Hi everyone ! Long time no see. I recently undertook to validate the capstone project of the Data Visualization specialization of the Johns Hopkins University on Coursera, with something that was probably a slight overkill for the requirements. Beeing without any idea around the 10th November, I came up with the idea of visualizing the battles of the first world war the 11th.
The app is hosted here : https://cdk296.shinyapps.io/WWI_VieweR/ and the code of the application and of the scrapping is accessible on this github repo. The structure of the repo is somewhat messy because of the structuring of the course in different weeks.

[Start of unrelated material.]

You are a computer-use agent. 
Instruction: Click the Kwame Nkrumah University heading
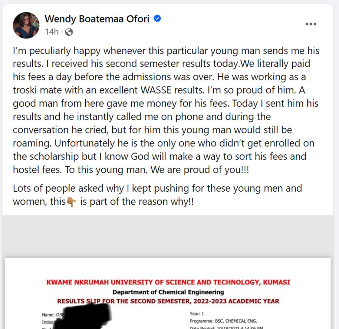168,283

I ended up carrying this project quite longer than I expected (cf the date of this blog post). I also learnt some things that I did not expected to learn, such as how to query Dbpedia using SPARQL with the help of ten years old R-bloggers posts. I discovered some battles and fronts. Also, even if you know that the war had a huge impacts on the societies of the time, plotting the percentage of death per population certainly help to grasp what this could have means for the contemporaries.

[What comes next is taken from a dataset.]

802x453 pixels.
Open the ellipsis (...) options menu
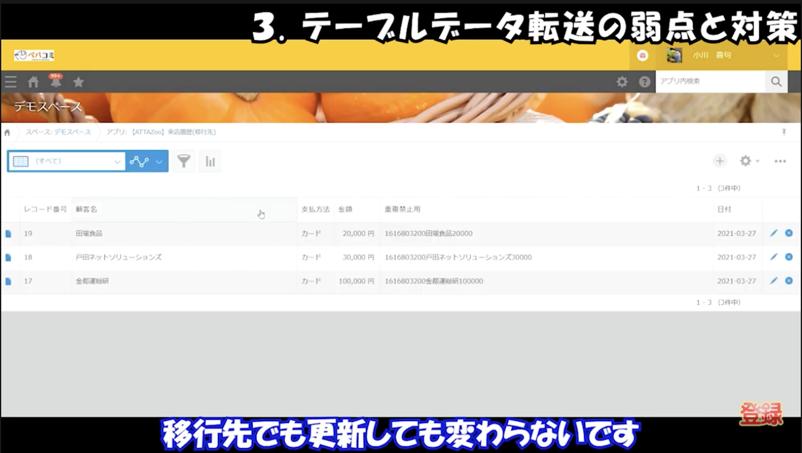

I also discovered that, when you are French and start by plotting the battles of the western front, the current map of the world provided by leaflet works very well, since boundaries did not changed since one century. When you start plotting the battles of other fronts, such as the middle east, it became quickly out-of-context. I remember that T.E. Lawrence mentioned Mesopotamia and probably Persia in his books, countries you will have trouble to find now on a map.

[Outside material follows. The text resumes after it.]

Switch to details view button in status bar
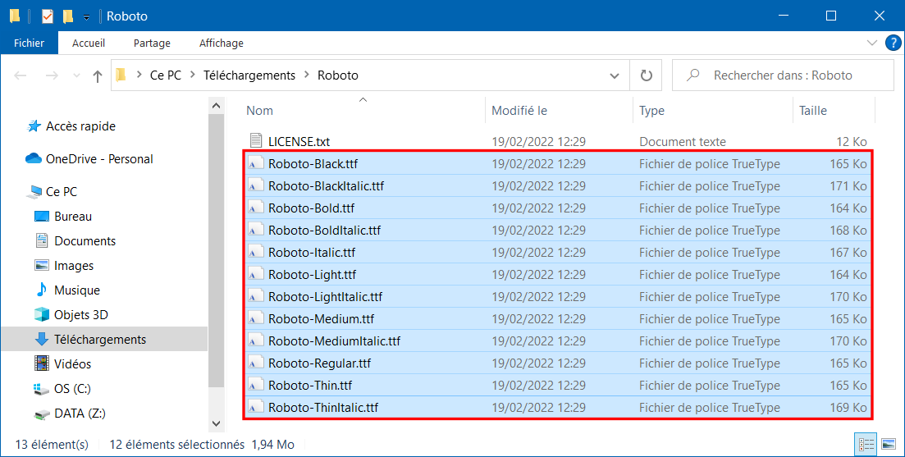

I originally started with the CDB90 dataset, planning to recover the latitude and longitude for each battle from Dbpedia. But the URLs links inside the battles.csv where somewhat too old, and query using them were not working.
I ended up querying directly dbpedia, using the code in the file Week_2.Rmd and scrapping_all_ww1.Rmd (the file is named Week_2 because of the segmentation of the capstone project course on Coursera)/
See the github repo.
Some Data limitation
Facts in history are not that objective or simple. For exemple, is a battle a victory or not ? Take for example the Battle of Jutland, both camps claimed victory, because they were pursuing differents objectives.
Also, some results of battle may vary depending the language used for scrapping (for the second world war I remember that the protagonist of the liberation of Rome is somewhat different based on the langage consulted ;p).
Regarding the scrapping, I am pretty sure some battles are missings, for exemple in the eastern front of the war. Not sure why.
Also, the map where I mapped the battles is a contemporary map. Too bad there is not a world map of 1914 accessible on Leafleat.